ФРАГМЕНТ ТЕКСТА
◆ ◆ ◆
Похожее на это, но по сравнению с этим слабое и лишь изредка вспыхивающее на этом фоне ощущение пробуждал учитель смежного мужского училища. Ему что-то нравилось во мне – думаю, что без примеси нечистых помыслов. Он меня иногда ловил – я любила забегать на мальчишескую гимнастику, – целовал, подбрасывал кверху.
4–5 часов.
Ценная книга талантливого “циника” и “верхогляда” И. Эренбурга “Лик войны”[147]. Правдиво, художественно, насыщено подлинным негодованием. Над черепами (8000 черепов, 18 тысяч черепов), над разлагающимися трупами, над бессмысленным разрушением культуры и неописуемыми телесными и душевными страданиями людей. На его, эренбурговских, глазах, мальчик от голода кусал себе руки, взрослый серб ел землю; он пережил (значит, не верхогляд, если пережил) то, что делалось на фронте и в тылу – во всех странах, вовлеченных в ужасную бойню. Он был с тем, кто штыком открывал бочонок консервов – и только потом заметил, что штык в крови. Он отгоняет людей от реки забвения, расколдовывает тех, кто поспешил напиться летийских струй, и вносит этот штык в крови в их столовую, в спальню, в самое сердце. Верхоглядам не дано это умение. Его поражает крепость, неискоренимость быта, обыденность, цепляние человека за привычный обиход, отсутствие емкости, нужной для того, чтобы вместить трагические жизни. Какая-то госпожа Лебрюи в бомбардируемом городе нанимает глашатая, который трубит по улицам о том, что утеряна брошка с изумрудами. Вывешиваются анонсы о свадьбах. Так было в дни потопа. Так будет до конца времен. Но бывает и несколько иначе. В Ростове, когда белые ежедневно бомбардировали город из Батайска, на базарной площади продолжали торговать сулой, молоком, хлебом. Через день я и моя приятельница Екатерина Васильевна ходили под обстрелом за покупками. И в том была от начала до конца, как во всех ростовских днях и ночах времени обстрела, какая-то литургийная торжественность. И я знаю людей, которые в таких обстоятельствах (в Киеве в 1918-м году) жили как на лезвии ножа, ни на миг не теряя ощущения катастрофы. Но и литургийность, и философия трагедии – для единиц.
◆ ◆ ◆
ПРЕДОСТАВЛЕННЫЙ МАТЕРИАЛ

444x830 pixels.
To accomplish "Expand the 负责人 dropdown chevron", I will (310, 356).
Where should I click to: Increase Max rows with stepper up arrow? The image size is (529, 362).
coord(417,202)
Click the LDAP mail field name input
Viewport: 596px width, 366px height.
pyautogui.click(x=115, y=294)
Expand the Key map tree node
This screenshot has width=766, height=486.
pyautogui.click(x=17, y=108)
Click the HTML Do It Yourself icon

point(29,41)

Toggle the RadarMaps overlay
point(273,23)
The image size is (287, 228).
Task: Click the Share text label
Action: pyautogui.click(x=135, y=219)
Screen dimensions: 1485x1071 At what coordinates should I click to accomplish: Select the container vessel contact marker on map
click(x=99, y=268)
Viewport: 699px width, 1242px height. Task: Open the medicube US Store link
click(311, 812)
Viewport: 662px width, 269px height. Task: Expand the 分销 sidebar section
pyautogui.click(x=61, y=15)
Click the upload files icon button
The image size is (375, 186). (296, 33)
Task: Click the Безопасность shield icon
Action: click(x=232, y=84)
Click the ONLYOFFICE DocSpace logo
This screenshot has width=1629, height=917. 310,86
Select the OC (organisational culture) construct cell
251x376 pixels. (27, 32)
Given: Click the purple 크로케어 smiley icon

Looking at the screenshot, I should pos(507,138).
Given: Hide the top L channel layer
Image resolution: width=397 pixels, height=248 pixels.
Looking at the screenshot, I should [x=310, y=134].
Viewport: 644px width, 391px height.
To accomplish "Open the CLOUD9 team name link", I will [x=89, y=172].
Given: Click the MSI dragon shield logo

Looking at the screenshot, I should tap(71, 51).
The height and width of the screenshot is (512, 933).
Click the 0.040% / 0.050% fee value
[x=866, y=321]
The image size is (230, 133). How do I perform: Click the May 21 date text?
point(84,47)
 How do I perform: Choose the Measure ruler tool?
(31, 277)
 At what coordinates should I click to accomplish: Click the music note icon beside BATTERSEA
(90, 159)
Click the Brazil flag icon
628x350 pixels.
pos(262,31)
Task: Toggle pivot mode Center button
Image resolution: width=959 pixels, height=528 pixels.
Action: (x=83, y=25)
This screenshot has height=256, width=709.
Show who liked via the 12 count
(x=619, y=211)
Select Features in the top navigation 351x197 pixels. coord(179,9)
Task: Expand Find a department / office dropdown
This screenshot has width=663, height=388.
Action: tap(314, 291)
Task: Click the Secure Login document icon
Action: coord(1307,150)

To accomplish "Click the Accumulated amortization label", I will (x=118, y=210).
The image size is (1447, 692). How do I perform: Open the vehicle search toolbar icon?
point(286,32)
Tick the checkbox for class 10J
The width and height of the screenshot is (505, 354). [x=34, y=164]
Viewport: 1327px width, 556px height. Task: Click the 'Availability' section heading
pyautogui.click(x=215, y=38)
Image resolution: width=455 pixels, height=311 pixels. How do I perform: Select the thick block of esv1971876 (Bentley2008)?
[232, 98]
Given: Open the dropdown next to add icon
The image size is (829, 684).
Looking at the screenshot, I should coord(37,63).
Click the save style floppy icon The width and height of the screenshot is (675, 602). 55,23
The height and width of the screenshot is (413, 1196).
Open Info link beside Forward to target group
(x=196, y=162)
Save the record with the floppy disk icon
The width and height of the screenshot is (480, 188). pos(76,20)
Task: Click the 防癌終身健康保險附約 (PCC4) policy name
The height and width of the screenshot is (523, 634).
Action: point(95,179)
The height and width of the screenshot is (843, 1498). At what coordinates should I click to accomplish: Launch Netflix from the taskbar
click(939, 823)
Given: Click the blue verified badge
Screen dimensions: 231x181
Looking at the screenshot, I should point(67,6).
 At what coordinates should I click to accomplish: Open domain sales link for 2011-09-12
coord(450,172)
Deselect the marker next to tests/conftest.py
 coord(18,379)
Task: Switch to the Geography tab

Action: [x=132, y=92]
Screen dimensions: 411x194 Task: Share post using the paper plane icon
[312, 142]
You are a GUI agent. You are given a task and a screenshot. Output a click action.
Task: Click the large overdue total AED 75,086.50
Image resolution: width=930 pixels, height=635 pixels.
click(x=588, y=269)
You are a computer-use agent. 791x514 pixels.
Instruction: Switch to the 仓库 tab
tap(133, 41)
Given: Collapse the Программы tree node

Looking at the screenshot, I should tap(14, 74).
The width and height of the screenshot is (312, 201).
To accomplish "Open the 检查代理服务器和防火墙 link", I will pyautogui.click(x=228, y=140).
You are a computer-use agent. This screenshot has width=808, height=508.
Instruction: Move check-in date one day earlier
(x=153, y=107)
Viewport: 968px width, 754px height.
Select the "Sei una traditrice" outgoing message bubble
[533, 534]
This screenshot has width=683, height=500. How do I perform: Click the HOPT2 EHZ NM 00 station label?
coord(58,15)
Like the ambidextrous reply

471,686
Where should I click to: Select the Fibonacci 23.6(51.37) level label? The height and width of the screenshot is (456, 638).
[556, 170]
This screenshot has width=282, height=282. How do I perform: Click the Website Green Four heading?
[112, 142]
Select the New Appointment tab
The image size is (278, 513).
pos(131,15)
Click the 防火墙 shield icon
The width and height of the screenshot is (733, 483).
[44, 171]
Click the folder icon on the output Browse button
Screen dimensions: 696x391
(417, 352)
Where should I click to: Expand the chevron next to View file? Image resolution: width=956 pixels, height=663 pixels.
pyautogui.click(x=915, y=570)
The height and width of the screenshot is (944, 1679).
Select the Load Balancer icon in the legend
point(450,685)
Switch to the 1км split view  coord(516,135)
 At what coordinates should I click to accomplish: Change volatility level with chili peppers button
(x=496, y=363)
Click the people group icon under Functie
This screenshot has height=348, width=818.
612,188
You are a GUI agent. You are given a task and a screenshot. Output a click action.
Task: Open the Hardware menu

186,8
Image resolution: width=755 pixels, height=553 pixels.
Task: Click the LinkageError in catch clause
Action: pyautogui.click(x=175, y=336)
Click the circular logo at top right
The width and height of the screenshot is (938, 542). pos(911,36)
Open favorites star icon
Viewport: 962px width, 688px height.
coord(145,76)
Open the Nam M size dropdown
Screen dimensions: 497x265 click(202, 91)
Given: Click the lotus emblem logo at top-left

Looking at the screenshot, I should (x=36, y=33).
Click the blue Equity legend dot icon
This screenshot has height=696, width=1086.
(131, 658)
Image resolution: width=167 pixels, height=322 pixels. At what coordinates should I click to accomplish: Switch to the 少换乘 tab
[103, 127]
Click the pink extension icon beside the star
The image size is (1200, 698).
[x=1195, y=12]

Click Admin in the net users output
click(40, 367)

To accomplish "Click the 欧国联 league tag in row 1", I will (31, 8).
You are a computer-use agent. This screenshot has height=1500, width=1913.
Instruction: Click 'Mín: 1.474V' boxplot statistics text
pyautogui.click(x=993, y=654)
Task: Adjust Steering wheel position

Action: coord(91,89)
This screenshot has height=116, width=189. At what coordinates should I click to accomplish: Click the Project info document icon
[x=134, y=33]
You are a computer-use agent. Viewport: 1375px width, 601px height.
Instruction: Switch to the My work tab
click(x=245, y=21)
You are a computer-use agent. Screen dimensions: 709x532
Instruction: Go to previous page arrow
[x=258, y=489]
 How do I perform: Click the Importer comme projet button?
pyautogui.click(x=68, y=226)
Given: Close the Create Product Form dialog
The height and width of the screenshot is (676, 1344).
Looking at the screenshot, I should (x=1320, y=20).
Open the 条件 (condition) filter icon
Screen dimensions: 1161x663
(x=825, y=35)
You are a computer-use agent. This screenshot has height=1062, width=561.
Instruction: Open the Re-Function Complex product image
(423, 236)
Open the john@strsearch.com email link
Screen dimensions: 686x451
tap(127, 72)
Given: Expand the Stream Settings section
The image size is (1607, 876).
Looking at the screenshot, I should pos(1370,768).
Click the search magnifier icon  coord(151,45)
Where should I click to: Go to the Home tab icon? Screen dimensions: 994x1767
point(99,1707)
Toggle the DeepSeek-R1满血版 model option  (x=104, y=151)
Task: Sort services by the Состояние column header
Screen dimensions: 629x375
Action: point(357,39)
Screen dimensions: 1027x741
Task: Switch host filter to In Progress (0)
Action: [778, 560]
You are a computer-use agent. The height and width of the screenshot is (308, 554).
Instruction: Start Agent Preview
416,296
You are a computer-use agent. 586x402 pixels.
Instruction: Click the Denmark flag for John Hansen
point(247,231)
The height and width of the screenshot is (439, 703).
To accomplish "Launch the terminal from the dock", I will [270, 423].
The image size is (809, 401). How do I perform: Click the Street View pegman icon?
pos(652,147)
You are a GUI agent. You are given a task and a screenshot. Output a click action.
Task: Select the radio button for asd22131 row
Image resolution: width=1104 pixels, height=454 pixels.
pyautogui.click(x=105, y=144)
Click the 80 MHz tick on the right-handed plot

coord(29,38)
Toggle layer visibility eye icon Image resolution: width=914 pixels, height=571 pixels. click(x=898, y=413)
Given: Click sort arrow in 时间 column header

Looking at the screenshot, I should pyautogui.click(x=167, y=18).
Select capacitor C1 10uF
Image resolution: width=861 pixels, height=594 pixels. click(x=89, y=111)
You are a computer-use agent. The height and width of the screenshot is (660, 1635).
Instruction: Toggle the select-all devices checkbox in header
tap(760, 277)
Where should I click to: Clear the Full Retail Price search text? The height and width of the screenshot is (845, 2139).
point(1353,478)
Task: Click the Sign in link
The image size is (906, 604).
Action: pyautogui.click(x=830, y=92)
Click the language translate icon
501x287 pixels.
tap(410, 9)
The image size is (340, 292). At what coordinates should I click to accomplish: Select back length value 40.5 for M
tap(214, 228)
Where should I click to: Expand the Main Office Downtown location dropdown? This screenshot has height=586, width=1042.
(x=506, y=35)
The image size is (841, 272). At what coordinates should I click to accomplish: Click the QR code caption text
◆ ◆ ◆
ЗАДАНИЕ
Выпишите весь фрагмент текста слово в слово, без каких-либо изменений. Материал здесь никакой роли не играет.

ПОЛНЫЙ ОТВЕТ
Похожее на это, но по сравнению с этим слабое и лишь изредка вспыхивающее на этом фоне ощущение пробуждал учитель смежного мужского училища. Ему что-то нравилось во мне – думаю, что без примеси нечистых помыслов. Он меня иногда ловил – я любила забегать на мальчишескую гимнастику, – целовал, подбрасывал кверху.
4–5 часов.
Ценная книга талантливого “циника” и “верхогляда” И. Эренбурга “Лик войны”[147]. Правдиво, художественно, насыщено подлинным негодованием. Над черепами (8000 черепов, 18 тысяч черепов), над разлагающимися трупами, над бессмысленным разрушением культуры и неописуемыми телесными и душевными страданиями людей. На его, эренбурговских, глазах, мальчик от голода кусал себе руки, взрослый серб ел землю; он пережил (значит, не верхогляд, если пережил) то, что делалось на фронте и в тылу – во всех странах, вовлеченных в ужасную бойню. Он был с тем, кто штыком открывал бочонок консервов – и только потом заметил, что штык в крови. Он отгоняет людей от реки забвения, расколдовывает тех, кто поспешил напиться летийских струй, и вносит этот штык в крови в их столовую, в спальню, в самое сердце. Верхоглядам не дано это умение. Его поражает крепость, неискоренимость быта, обыденность, цепляние человека за привычный обиход, отсутствие емкости, нужной для того, чтобы вместить трагические жизни. Какая-то госпожа Лебрюи в бомбардируемом городе нанимает глашатая, который трубит по улицам о том, что утеряна брошка с изумрудами. Вывешиваются анонсы о свадьбах. Так было в дни потопа. Так будет до конца времен. Но бывает и несколько иначе. В Ростове, когда белые ежедневно бомбардировали город из Батайска, на базарной площади продолжали торговать сулой, молоком, хлебом. Через день я и моя приятельница Екатерина Васильевна ходили под обстрелом за покупками. И в том была от начала до конца, как во всех ростовских днях и ночах времени обстрела, какая-то литургийная торжественность. И я знаю людей, которые в таких обстоятельствах (в Киеве в 1918-м году) жили как на лезвии ножа, ни на миг не теряя ощущения катастрофы. Но и литургийность, и философия трагедии – для единиц.